--- START ---

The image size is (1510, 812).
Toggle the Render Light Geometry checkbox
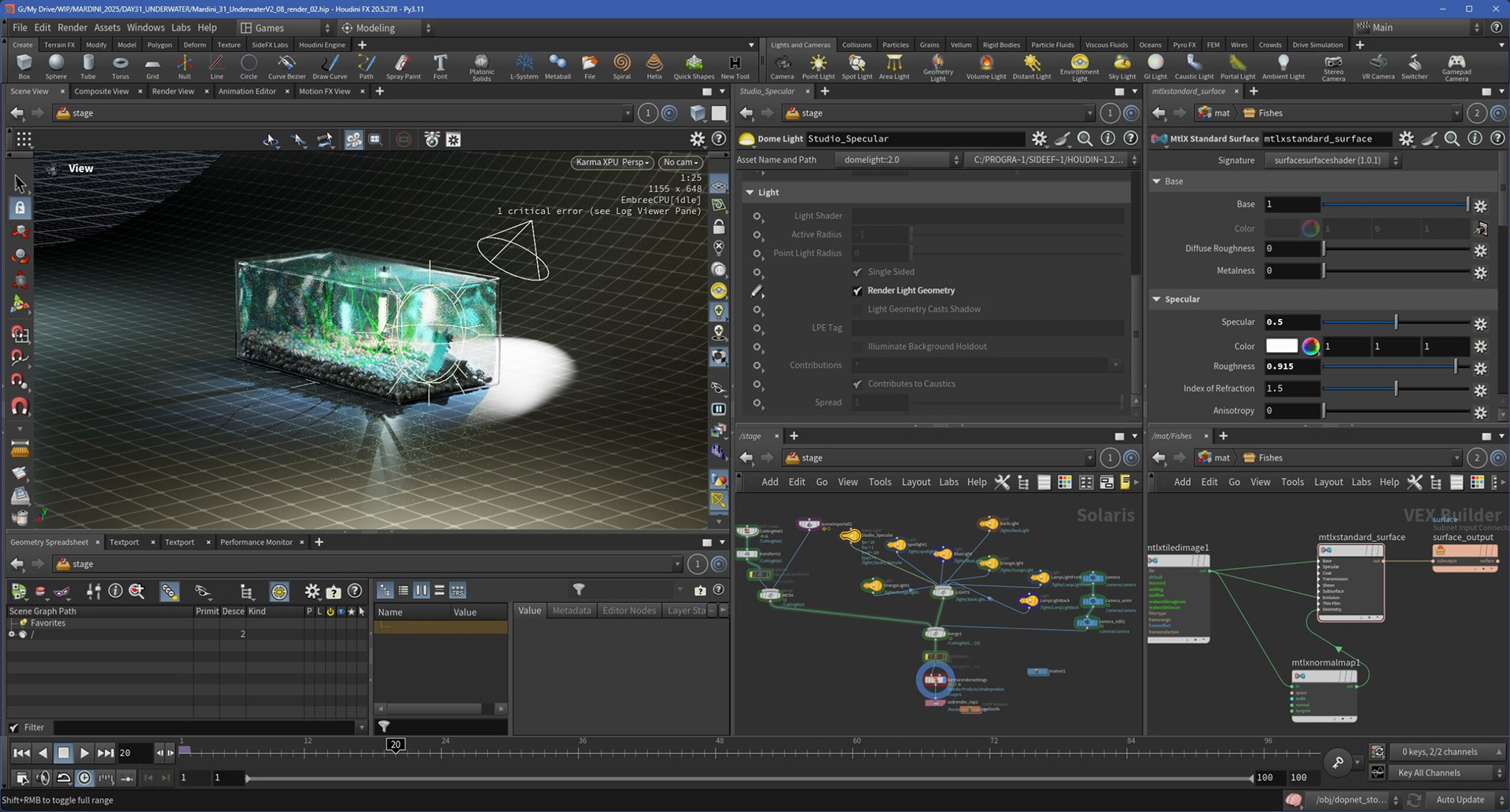tap(858, 291)
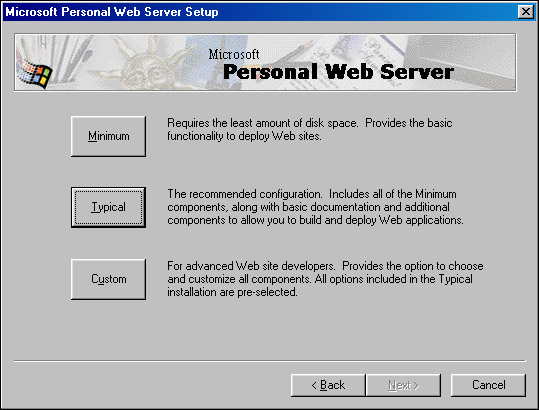Click the Personal Web Server banner title
Viewport: 539px width, 410px height.
click(x=338, y=72)
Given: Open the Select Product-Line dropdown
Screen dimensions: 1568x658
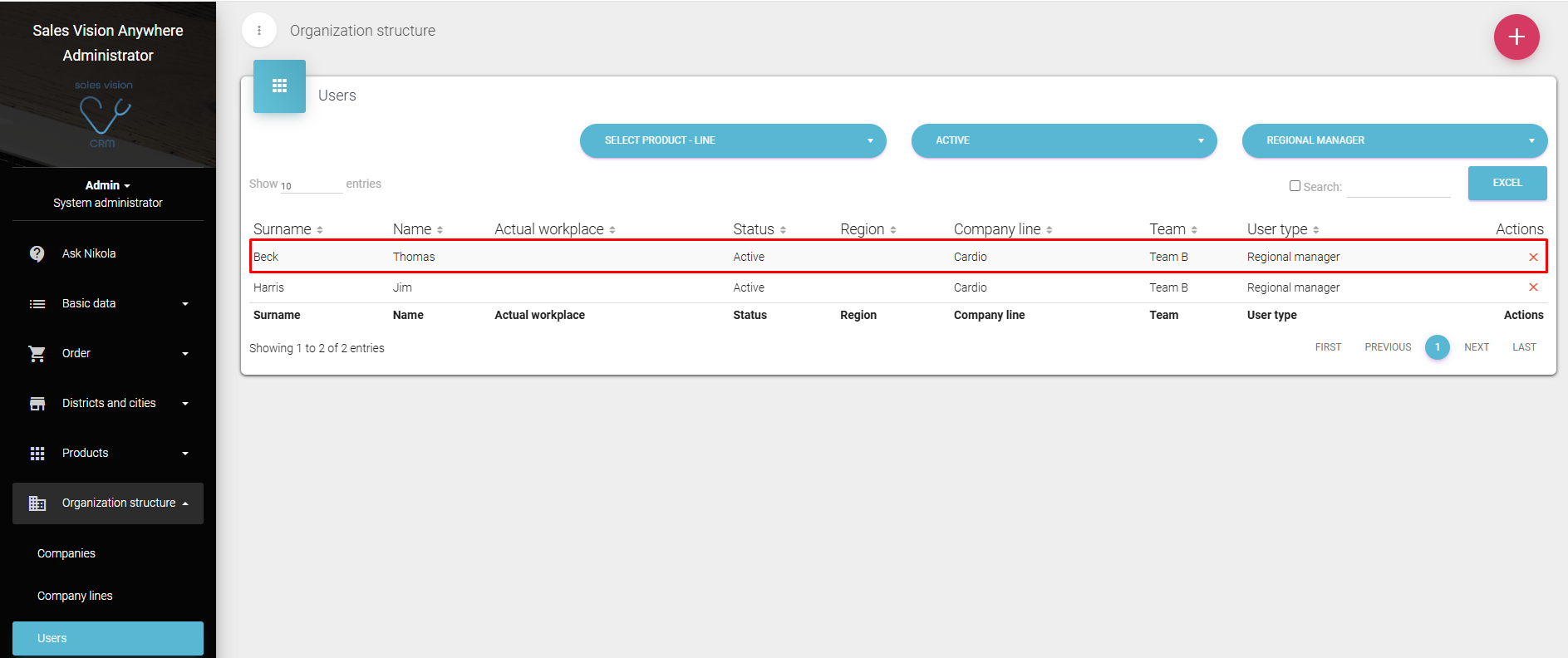Looking at the screenshot, I should (732, 140).
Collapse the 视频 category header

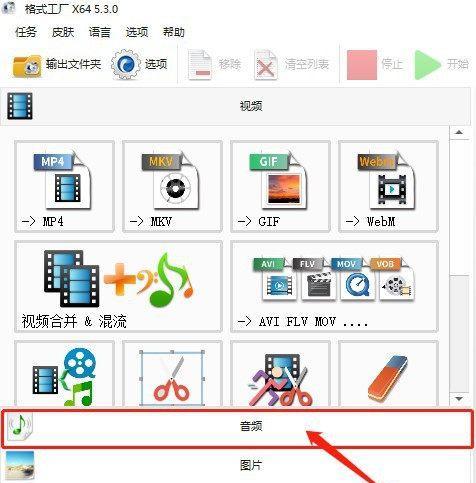[x=237, y=106]
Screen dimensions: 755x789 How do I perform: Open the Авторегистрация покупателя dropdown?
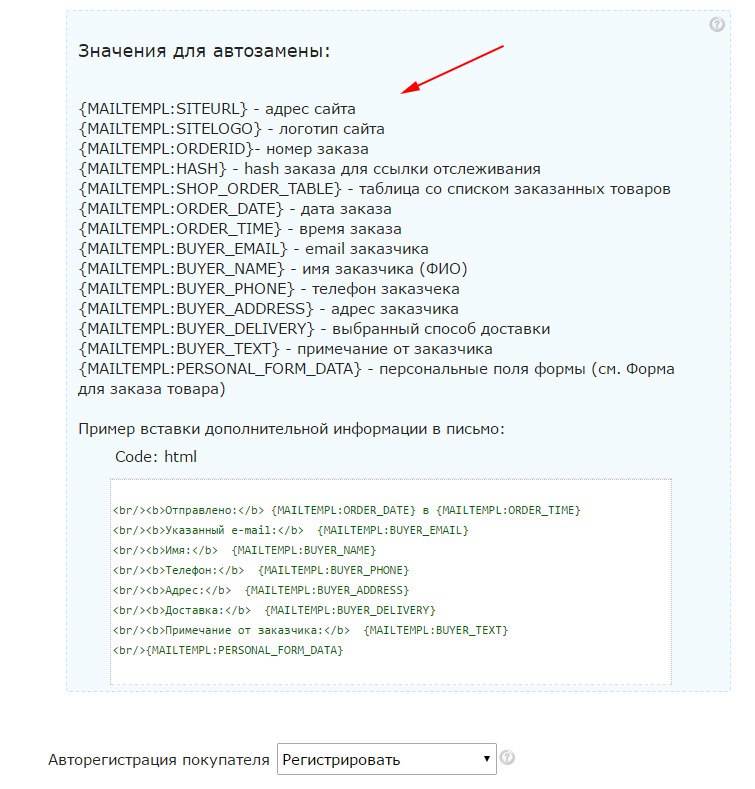tap(387, 759)
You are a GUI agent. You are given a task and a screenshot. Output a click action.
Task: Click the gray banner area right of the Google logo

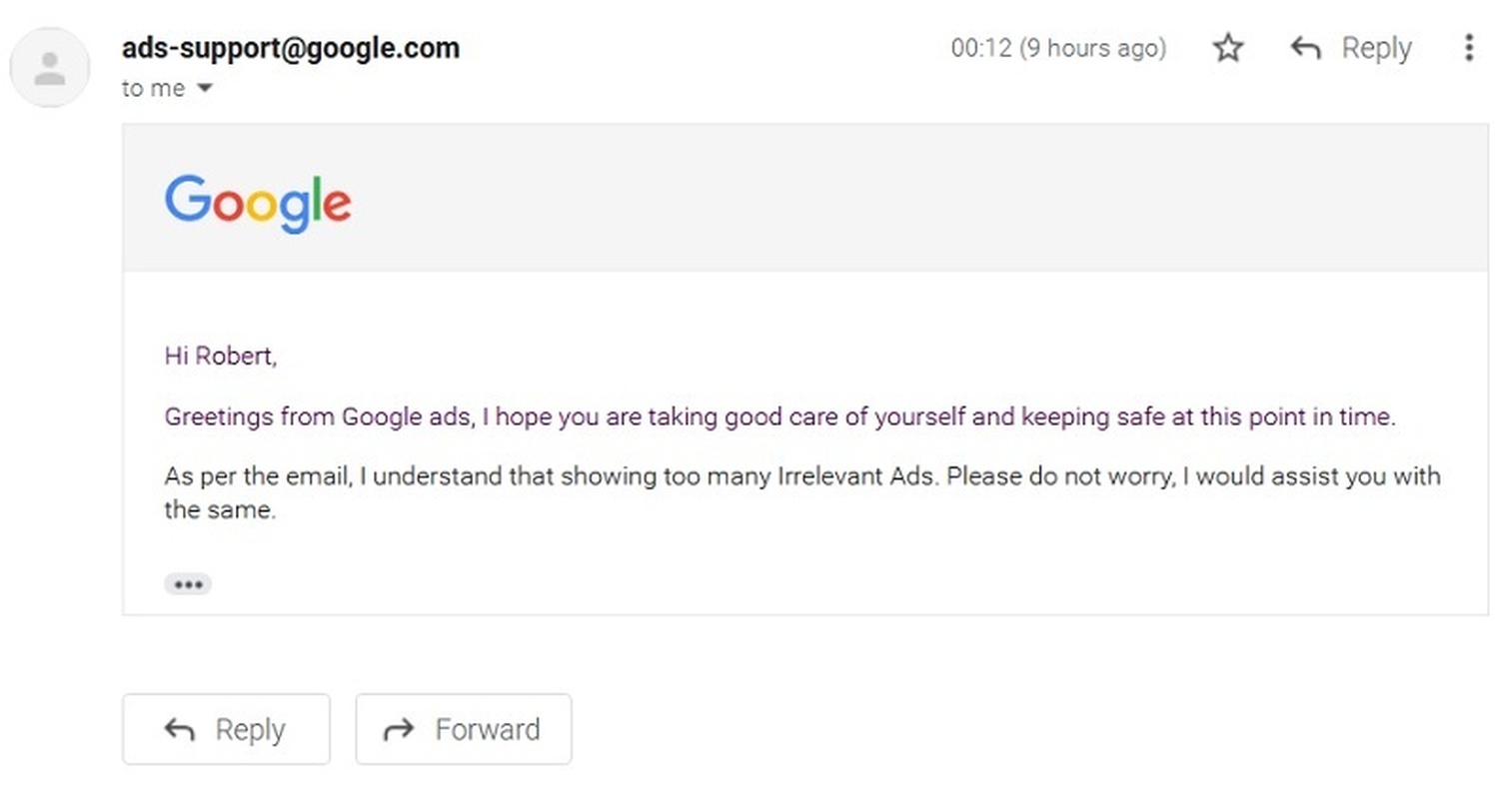tap(899, 200)
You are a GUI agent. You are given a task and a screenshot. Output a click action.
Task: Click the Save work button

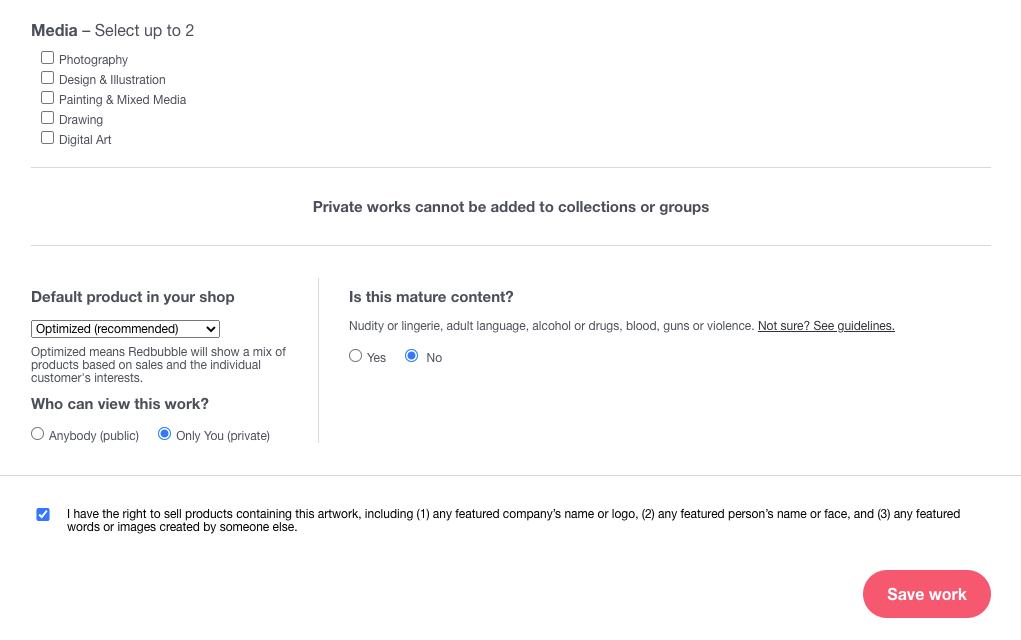pyautogui.click(x=927, y=594)
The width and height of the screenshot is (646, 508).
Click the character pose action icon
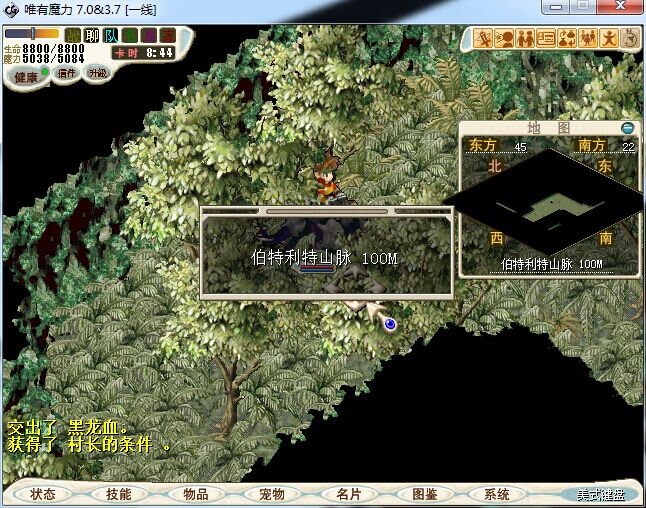point(609,40)
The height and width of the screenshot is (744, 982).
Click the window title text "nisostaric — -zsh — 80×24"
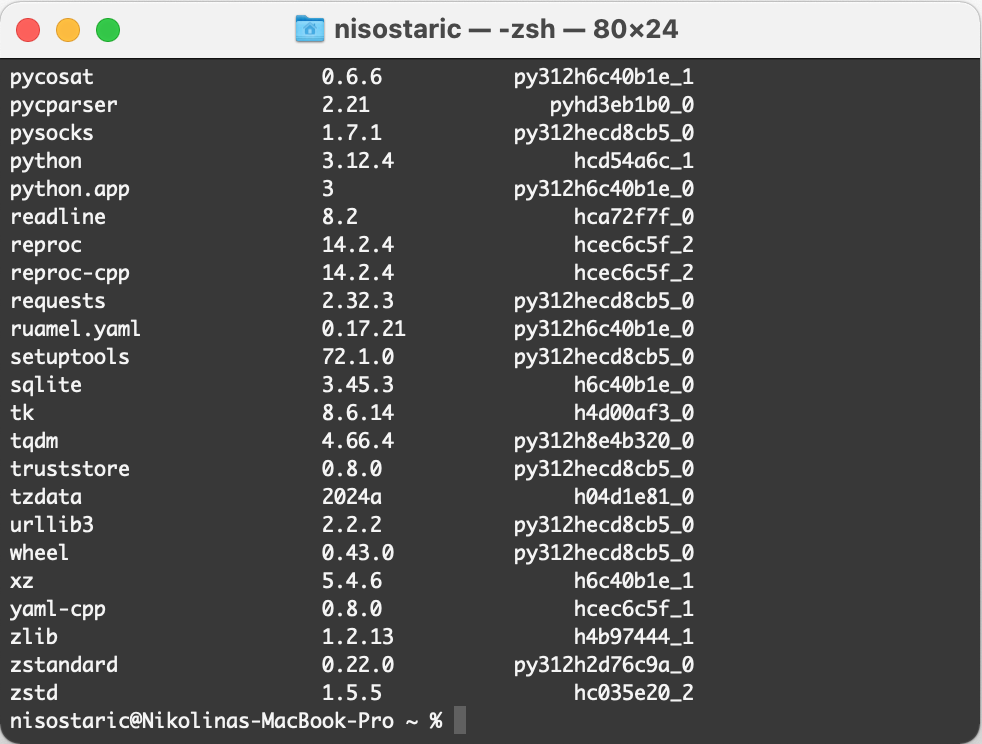pyautogui.click(x=505, y=29)
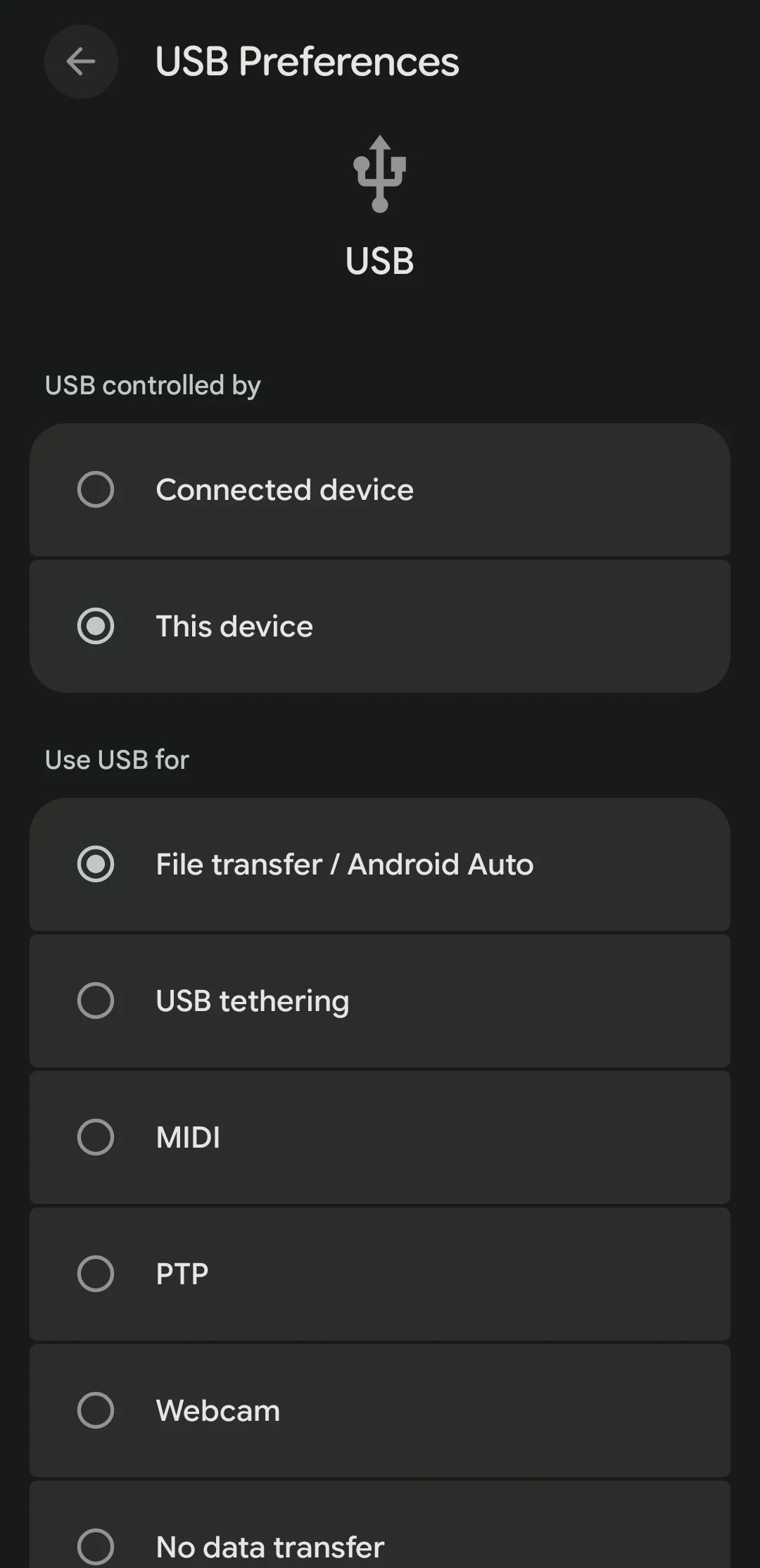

--- END ---

▶ **The task**
The answer must consist solely of the lines from the line containing "The width and" to the end of the data, reproduced exactly, with every picture left out.

▶ **Your response**
The width and height of the screenshot is (646, 508).
Click the character pose action icon
point(609,40)
The height and width of the screenshot is (744, 982).
Click the window title text "nisostaric — -zsh — 80×24"
pyautogui.click(x=505, y=29)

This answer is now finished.